Publié le par Yves-André Samère

Vous envisagez de vous installer à l’étranger afin de réduire vos impôts ? On vous comprend ! Après tout, pourquoi rester maladivement attaché à un pays si mal gouverné, où le fisc vous matraque ? Du reste, ça va s’aggraver dès que vous serez partis en vacances (c’est la tradition) : on va rétablir les charges sur les heures supplémentaires, réclamer aux sociétés une taxe de 3 % sur les dividendes qu’elles versent à leurs actionnaires, et le prélèvement libératoire sur les revenus des placements financiers, parfois plus avantageux que le simple impôt sur les revenus, va être supprimé.

Mais alors, où vous installer ? Apparemment, la Belgique est le meilleur endroit, puisque 190 000 ressortissants français y ont déménagé (contre 170 000 en Suisse, 58 000 en Italie, 34 000 au Luxembourg et 8500 à Monaco). En effet, la Belgique ne taxe pas les plus-values boursières (la Suisse et le Luxembourg non plus). Mais elle taxe les dividendes à 25 %, et le Luxembourg à... 41,34 % (en France, « seulement » 36,5 %). Donc, la Belgique et le Luxembourg, à dégager.

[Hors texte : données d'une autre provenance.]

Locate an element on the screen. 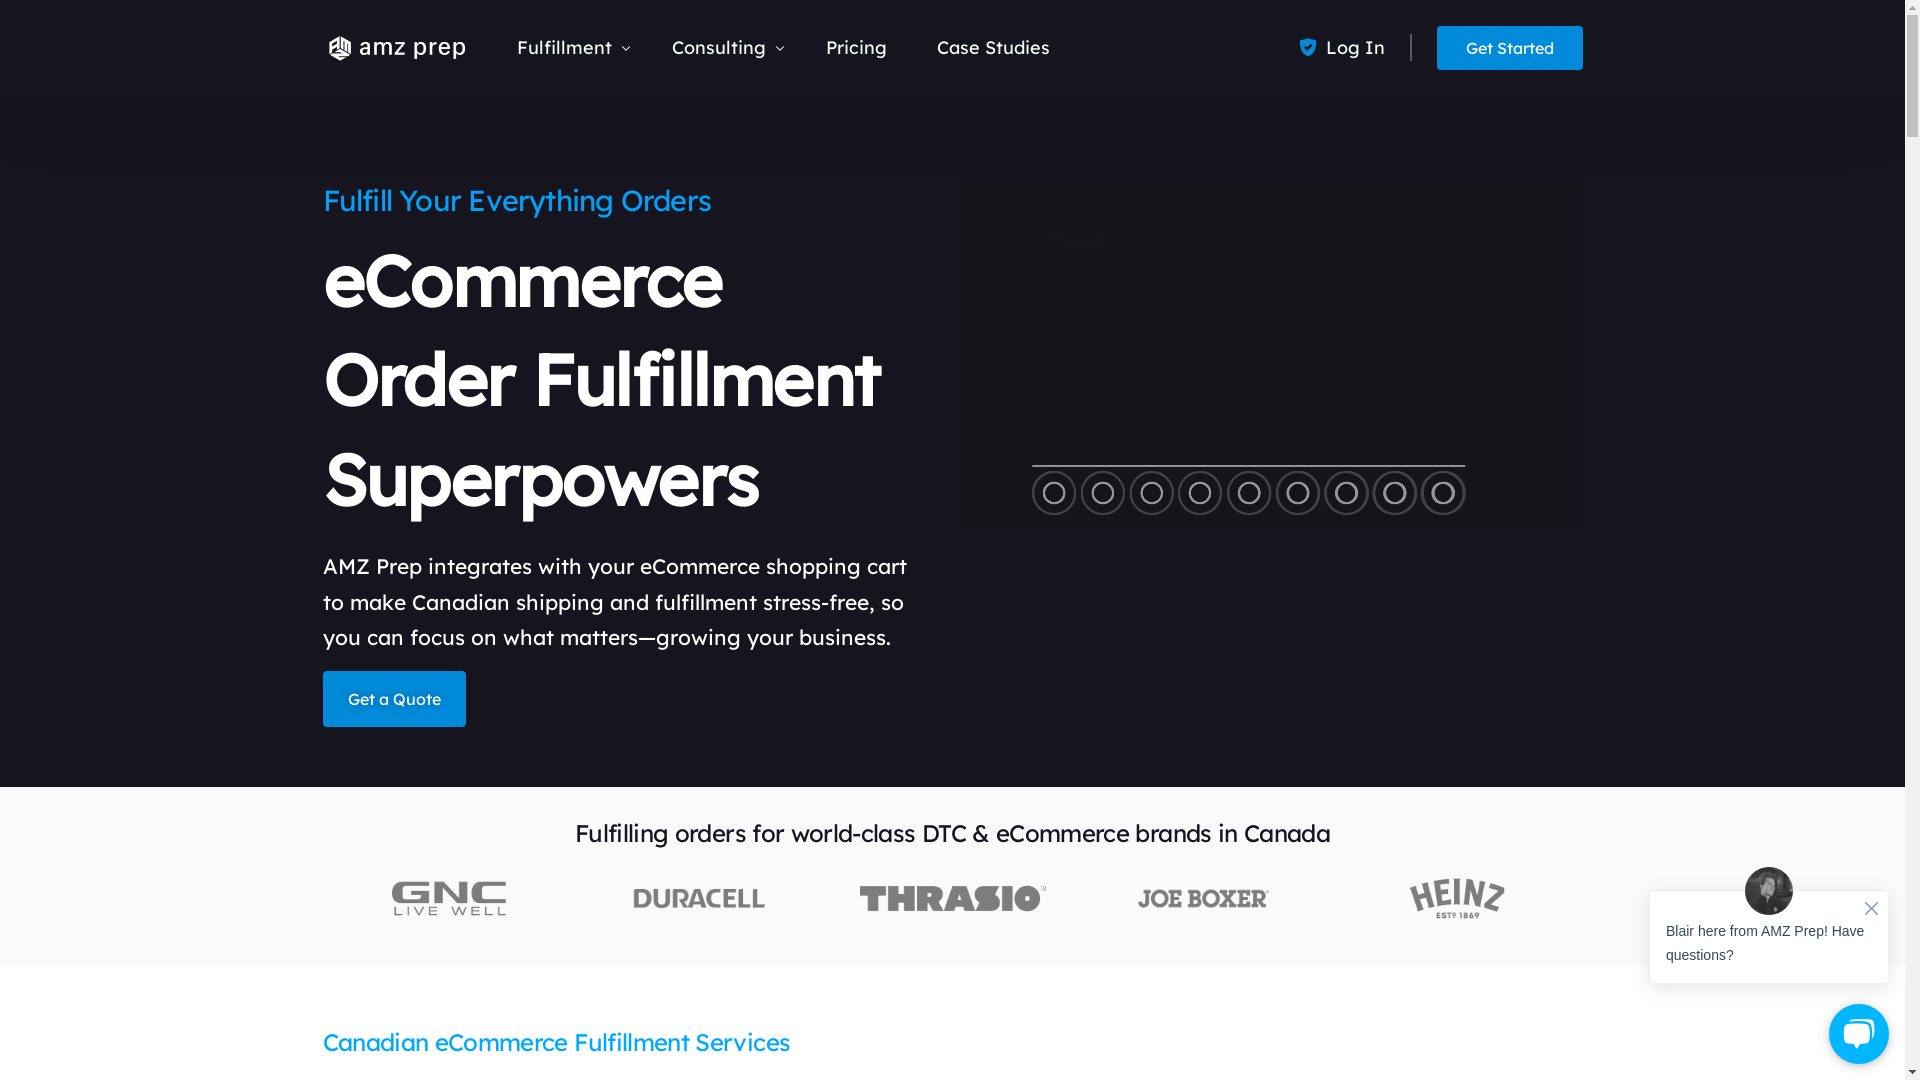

En fin de compte (les cons disent « au final »), c’est l’Italie qui vous traitera le mieux, mais cela, personne ailleurs qu’ici ne vous le dira. Voyez plutôt : taxation à 12,5 % des plus-values en bourse, donc trois fois moins qu’en France, idem pour les dividendes, aucun impôt sur la fortune (là, comme je vous connais, vous dressez l’oreille), impôts locaux NÉGLIGEABLES, exonération des donations et successions jusqu’à un million d’euros pour chaque héritier (et 4 % au-delà – ou 7 % si c’est de l’immobilier).

Faites vos comptes, et tous en Italie ! En plus, les Italiens, ce sont un peu comme des Corses, mais de bonne humeur. Et Rome est la plus belle ville du monde, très supérieure à Paris (aucun gratte-ciel pour défigurer le site).